▶ _REQUEST_
Which rows below contain the word "icon"? Locate each one and copy it out in full.

▶ _GIVEN INFORMATION_
(begin)

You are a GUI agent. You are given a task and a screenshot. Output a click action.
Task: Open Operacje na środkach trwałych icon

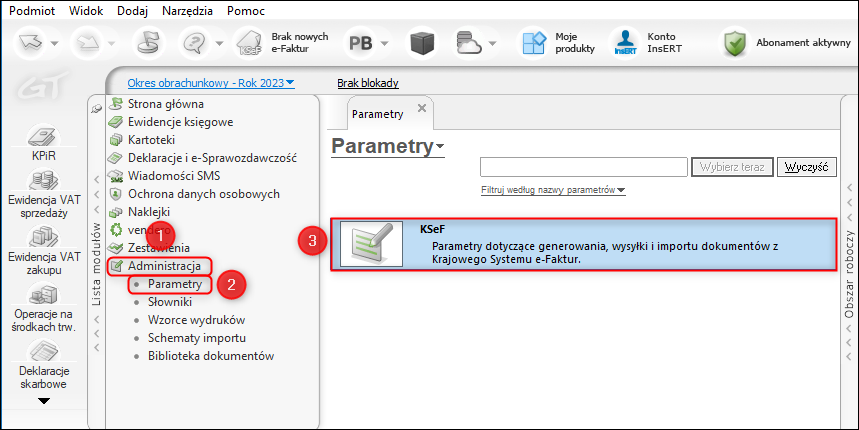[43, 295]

(end)
(begin)

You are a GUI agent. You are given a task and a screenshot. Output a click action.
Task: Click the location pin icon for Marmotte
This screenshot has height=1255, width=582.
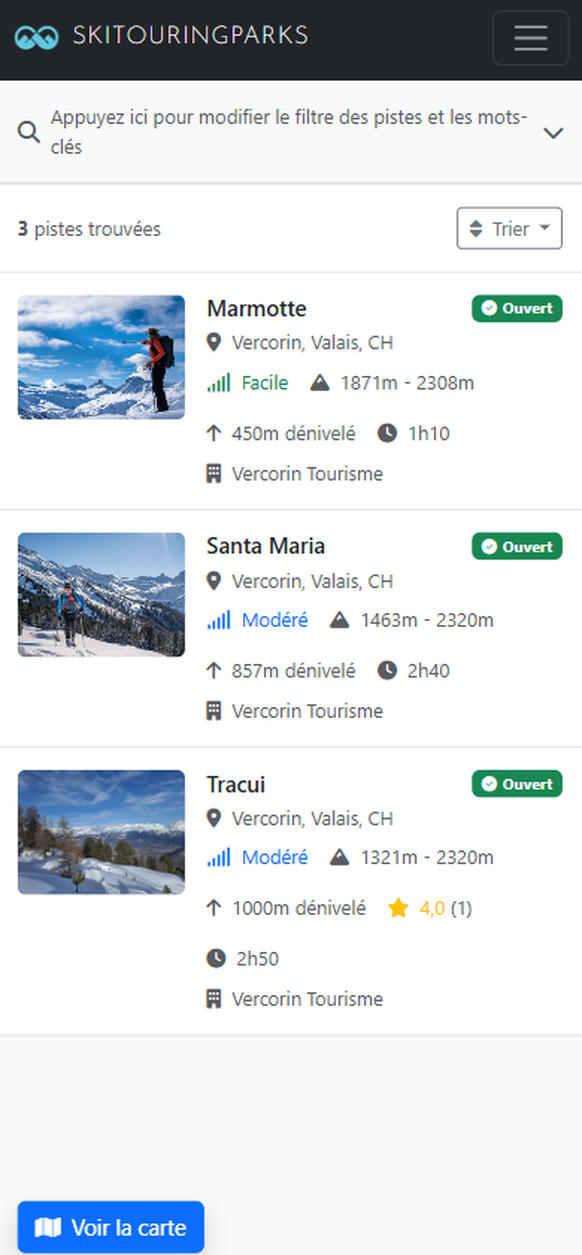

(end)

▶ _FINAL RESULT_
Task: Open Operacje na środkach trwałych icon
Task: Click the location pin icon for Marmotte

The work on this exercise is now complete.